Inspirados en las bitácoras oficiales de la Secretaría de Turismo (SECTUR), este destino es un glorioso antiguo asentamiento minero que vivió su época de esplendor a finales del siglo XIX. Con una arquitectura de clara influencia europea (estilos neoclásico y art nouveau), El Oro es el paraje definitivo para los rutereros que buscan nostalgia, elegancia arquitectónica, aire de montaña y una excelente parada técnica en la carretera. ¡Apaga el motor y descubre sus tesoros dorados!
Joyas arquitectónicas y postales del esplendor
Caminar por El Oro es transportarse de inmediato a la época en que sus ricas minas de oro y plata atraían a inversionistas franceses e ingleses. Los imperdibles de su traza urbana son:
- El Teatro Juárez: Una auténtica obra maestra de estilo neoclásico. Su fachada de piedra resguarda un interior opulento con palcos de madera esculpida y un techo decorado con un espectacular lienzo de estilo art nouveau. Es de los pocos teatros de su tipo en un pueblo minero..

- El Palacio Municipal: Un edificio señorial con hermosas torres que destaca por su mural “El Génesis de El Oro”, el cual retrata el duro trabajo de los mineros y el auge del pueblo a inicios del siglo XX.

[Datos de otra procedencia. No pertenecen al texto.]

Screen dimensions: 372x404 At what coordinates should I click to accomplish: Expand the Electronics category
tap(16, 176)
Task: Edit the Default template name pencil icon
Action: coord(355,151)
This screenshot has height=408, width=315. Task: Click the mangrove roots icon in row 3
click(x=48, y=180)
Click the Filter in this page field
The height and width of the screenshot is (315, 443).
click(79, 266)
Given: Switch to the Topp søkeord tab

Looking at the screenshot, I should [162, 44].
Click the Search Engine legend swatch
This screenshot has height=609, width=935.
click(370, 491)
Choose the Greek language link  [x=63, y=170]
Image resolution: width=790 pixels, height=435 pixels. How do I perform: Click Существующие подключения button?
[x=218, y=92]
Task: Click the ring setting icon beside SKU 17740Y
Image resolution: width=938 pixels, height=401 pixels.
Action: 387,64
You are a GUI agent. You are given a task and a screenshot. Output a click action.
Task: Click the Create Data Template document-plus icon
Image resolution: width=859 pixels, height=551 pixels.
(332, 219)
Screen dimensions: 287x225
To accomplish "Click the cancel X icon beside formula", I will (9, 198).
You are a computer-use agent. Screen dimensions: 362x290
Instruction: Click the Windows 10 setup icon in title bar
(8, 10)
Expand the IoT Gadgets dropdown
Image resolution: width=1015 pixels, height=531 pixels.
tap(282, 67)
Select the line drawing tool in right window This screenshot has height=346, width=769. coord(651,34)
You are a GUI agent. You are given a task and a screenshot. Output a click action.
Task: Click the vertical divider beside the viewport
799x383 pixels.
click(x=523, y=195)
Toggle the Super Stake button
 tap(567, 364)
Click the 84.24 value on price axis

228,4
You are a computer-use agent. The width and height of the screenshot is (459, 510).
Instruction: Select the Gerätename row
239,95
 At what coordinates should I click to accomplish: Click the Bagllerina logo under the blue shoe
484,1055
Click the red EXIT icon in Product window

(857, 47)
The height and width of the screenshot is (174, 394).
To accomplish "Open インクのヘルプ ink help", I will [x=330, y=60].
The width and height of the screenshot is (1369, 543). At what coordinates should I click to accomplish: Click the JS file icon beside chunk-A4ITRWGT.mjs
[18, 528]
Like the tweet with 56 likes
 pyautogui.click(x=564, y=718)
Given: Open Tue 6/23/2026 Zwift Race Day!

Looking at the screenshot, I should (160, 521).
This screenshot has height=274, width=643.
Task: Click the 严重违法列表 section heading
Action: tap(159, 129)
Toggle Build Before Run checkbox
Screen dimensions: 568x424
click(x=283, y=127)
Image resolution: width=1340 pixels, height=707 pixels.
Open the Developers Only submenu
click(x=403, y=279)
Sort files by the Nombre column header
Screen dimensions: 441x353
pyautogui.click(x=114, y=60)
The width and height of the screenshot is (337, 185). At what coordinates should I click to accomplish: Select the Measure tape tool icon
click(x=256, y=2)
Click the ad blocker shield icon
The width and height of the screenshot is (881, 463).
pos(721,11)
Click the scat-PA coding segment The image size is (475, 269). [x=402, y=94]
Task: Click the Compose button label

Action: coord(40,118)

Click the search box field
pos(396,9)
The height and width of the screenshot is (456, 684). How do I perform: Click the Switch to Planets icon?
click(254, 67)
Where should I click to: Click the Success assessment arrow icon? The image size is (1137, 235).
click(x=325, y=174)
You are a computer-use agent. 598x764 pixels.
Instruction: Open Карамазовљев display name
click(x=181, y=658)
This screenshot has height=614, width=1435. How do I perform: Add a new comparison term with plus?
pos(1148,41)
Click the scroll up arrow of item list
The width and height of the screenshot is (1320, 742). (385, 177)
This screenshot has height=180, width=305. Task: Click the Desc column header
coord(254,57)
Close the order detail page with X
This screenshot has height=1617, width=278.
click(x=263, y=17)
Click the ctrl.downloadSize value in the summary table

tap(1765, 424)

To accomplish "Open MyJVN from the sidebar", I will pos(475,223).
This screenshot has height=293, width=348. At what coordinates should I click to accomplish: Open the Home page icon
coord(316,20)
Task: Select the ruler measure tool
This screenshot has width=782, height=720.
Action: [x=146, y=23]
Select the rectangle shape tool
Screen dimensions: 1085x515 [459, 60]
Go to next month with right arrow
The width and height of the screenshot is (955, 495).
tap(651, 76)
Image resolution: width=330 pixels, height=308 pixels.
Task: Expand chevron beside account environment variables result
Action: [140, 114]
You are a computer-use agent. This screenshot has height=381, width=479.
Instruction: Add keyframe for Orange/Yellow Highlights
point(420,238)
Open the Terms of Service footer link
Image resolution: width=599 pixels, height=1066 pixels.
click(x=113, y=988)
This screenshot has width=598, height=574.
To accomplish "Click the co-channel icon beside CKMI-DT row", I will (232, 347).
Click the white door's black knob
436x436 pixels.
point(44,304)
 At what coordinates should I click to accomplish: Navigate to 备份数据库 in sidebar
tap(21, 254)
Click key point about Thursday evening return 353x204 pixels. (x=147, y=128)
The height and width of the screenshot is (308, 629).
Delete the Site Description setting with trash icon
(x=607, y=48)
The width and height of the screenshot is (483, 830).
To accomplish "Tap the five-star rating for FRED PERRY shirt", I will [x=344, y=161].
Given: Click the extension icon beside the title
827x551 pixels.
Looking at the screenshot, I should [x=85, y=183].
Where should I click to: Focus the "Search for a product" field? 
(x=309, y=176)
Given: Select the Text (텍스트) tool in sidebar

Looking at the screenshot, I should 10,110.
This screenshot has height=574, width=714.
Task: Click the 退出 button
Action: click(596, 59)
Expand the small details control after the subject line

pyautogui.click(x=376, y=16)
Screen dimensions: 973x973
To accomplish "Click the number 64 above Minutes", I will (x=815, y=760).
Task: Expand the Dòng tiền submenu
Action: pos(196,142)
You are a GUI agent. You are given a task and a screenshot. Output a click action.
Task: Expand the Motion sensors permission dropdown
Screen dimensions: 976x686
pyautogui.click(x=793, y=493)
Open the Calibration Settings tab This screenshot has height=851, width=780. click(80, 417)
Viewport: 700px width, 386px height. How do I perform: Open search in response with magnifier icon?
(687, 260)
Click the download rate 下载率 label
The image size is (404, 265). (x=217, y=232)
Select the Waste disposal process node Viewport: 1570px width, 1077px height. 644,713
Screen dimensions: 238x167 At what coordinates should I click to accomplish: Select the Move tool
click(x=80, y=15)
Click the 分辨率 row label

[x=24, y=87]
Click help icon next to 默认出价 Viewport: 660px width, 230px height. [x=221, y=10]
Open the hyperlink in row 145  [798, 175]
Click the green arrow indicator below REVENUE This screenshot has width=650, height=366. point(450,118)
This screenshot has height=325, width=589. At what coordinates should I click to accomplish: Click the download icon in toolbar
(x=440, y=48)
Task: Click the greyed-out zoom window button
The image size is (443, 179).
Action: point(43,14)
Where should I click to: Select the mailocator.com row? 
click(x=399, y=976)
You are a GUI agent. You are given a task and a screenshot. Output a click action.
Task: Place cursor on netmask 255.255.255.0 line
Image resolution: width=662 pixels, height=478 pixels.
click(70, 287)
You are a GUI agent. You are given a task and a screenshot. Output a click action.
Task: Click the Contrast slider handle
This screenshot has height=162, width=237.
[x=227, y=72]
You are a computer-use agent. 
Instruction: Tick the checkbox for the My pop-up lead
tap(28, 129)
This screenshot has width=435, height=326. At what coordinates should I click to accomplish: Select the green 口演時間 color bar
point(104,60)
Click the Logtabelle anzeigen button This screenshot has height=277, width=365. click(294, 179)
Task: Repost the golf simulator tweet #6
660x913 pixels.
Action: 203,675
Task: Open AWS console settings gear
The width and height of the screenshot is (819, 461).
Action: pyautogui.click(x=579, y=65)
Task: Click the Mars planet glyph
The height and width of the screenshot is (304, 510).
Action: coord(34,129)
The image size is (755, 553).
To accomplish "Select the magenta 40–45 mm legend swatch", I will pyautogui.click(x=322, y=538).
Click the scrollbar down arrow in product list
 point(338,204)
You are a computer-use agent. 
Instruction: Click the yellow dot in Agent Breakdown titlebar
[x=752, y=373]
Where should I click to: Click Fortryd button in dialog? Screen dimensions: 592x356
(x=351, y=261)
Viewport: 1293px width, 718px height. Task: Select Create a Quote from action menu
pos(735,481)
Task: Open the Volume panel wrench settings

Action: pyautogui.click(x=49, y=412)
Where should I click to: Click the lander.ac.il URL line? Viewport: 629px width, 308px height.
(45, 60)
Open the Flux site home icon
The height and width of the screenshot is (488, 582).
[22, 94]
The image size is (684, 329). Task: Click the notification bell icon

- El Tiro Norte: Una imponente estructura de madera de más de 30 metros de altura que servía para bajar a los mineros e izar las toneladas de metal precioso. Hoy en día cuenta con un mirador que ofrece una panorámica brutal del entorno boscoso.

- El Museo de la Minería: La parada obligatoria para entender el alma del pueblo. Aquí se exhiben herramientas antiguas, planos de los túneles subterráneos y muestras reales de los minerales que enriquecieron a la región

Paisajes boscosos y presas para el descanso
Si tu espíritu ruterero busca conectar con la naturaleza, a las afueras de la cabecera municipal te esperan dos espejos de agua espectaculares: la Presa Brockman y la Presa Victoria. Rodeadas de tupidos bosques de pino, son el escenario ideal para rentar una cabaña rústica, practicar la pesca deportiva, dar paseos en lancha o simplemente disfrutar de una caminata bajo la niebla serrana.